• **Assignment**
The copy should begin at the line containing "The image size is (1516, 784)." and end at the last line of the material. Please reproduce those lines exactly and keep pictures out.

+++

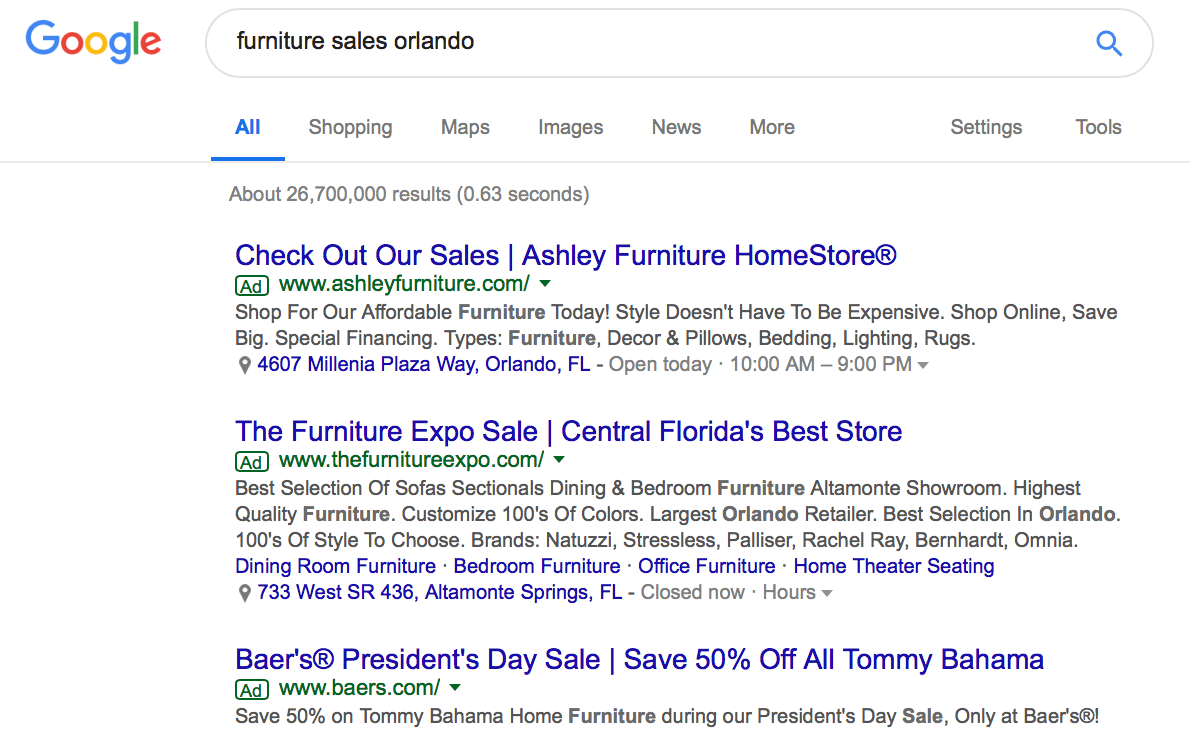Open Baer's President's Day Sale ad title
This screenshot has height=750, width=1190.
click(639, 660)
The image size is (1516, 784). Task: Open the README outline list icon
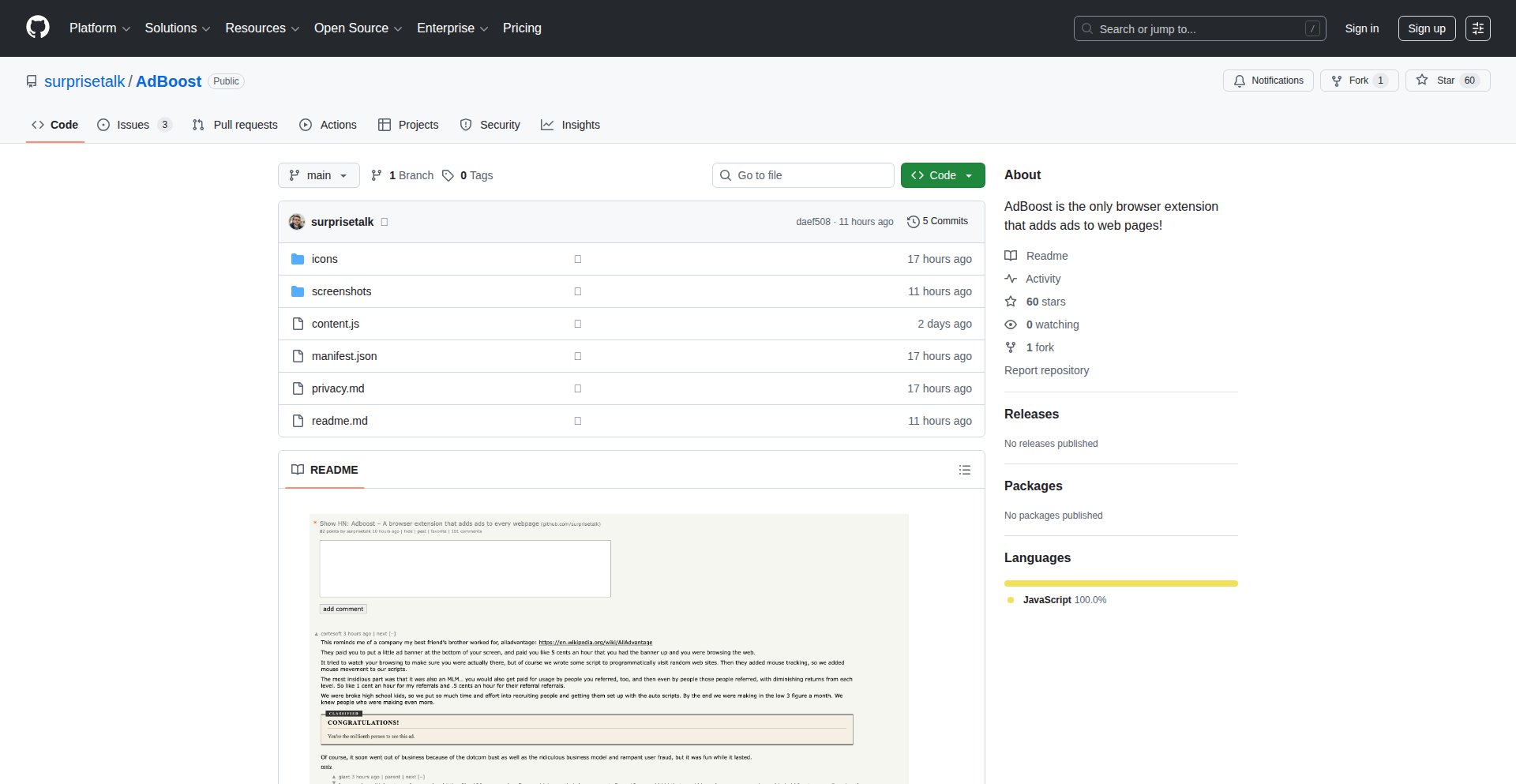[x=964, y=470]
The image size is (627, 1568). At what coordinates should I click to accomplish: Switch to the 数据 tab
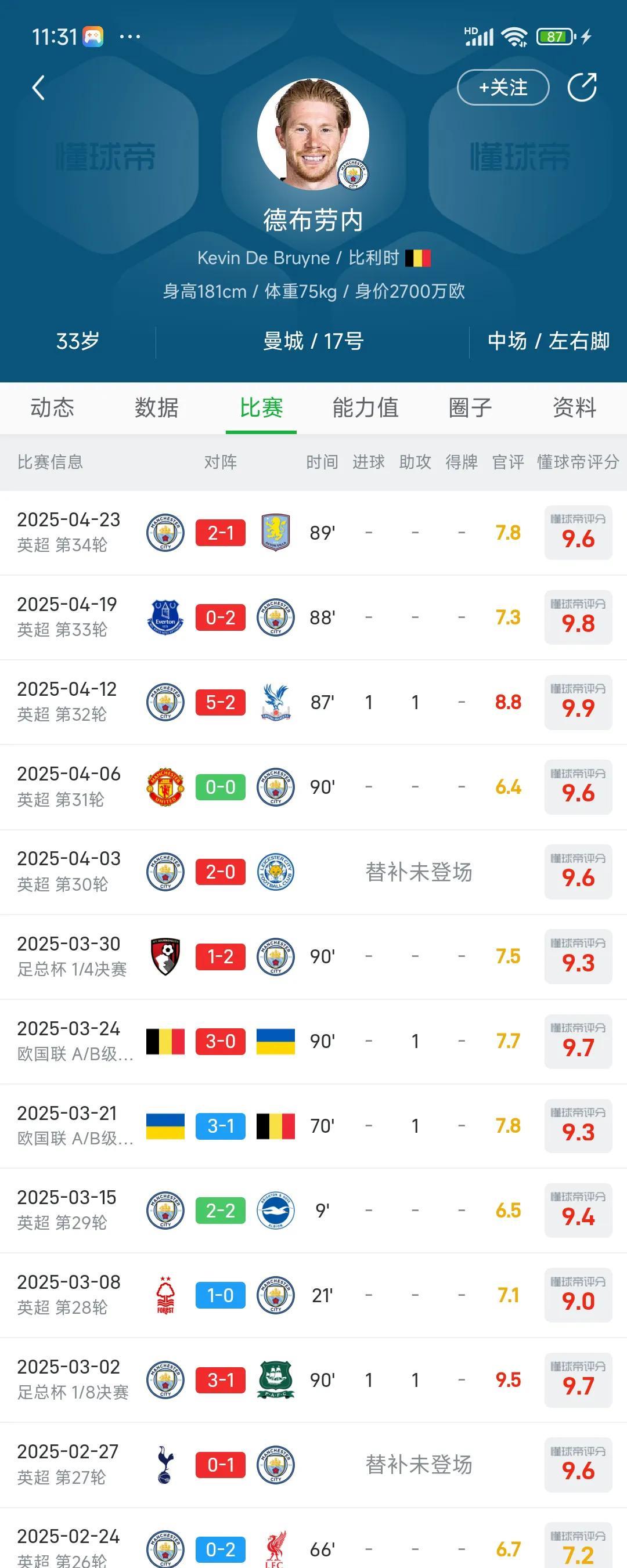pos(156,407)
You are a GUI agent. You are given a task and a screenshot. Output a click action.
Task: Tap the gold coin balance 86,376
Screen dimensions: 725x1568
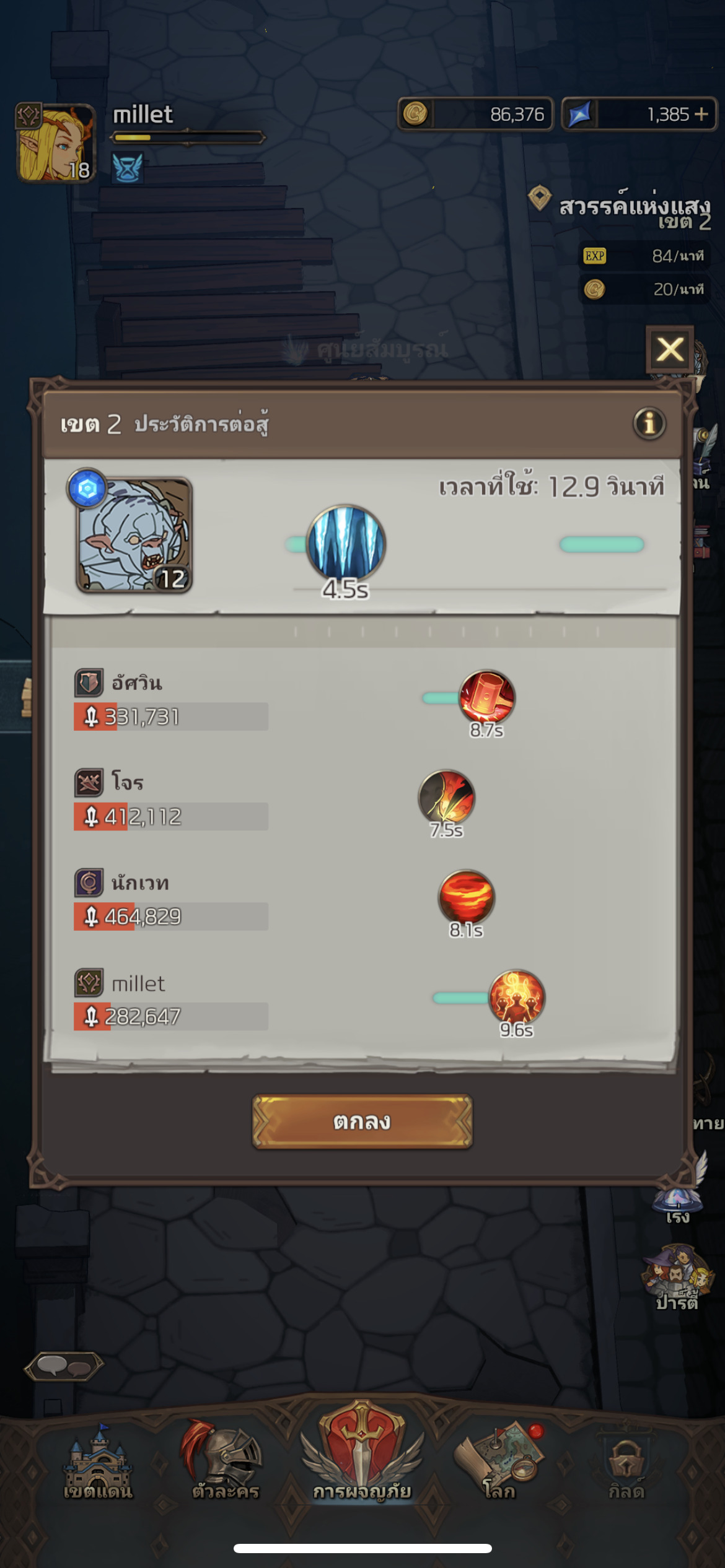pos(475,114)
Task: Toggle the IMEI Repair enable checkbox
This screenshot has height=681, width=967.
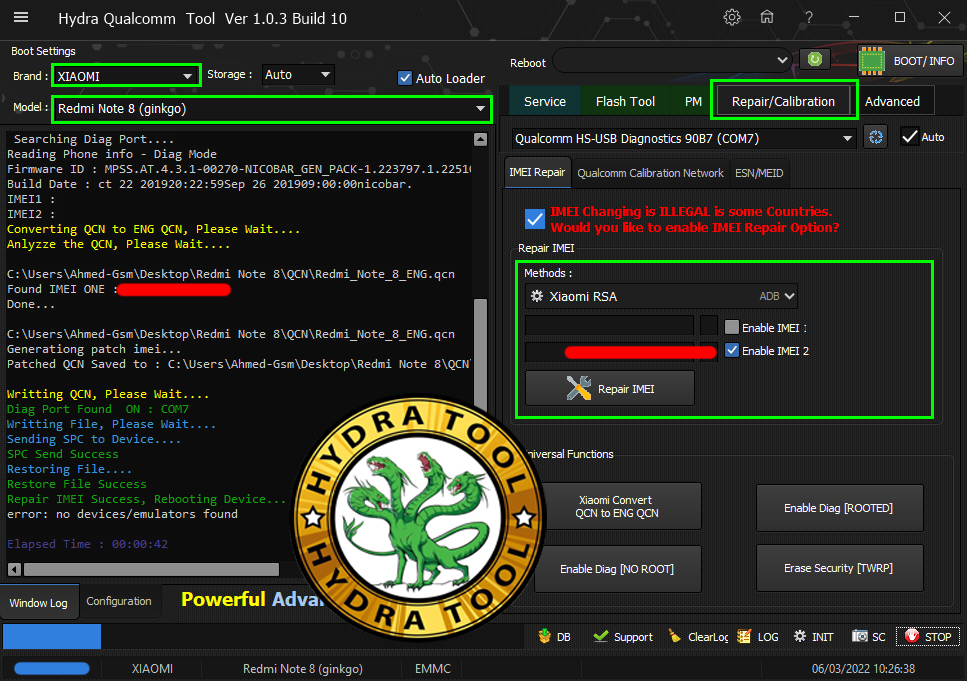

+++

• **Reply to the task**
The image size is (1516, 784). Task: Open the README outline list icon
[x=964, y=470]
The image size is (627, 1568). At what coordinates should I click to accomplish: Switch to the 数据 tab
pos(156,407)
You are a GUI agent. You are given a task and a screenshot. Output a click action.
Task: Tap the gold coin balance 86,376
Screen dimensions: 725x1568
pos(475,114)
Task: Toggle the IMEI Repair enable checkbox
This screenshot has height=681, width=967.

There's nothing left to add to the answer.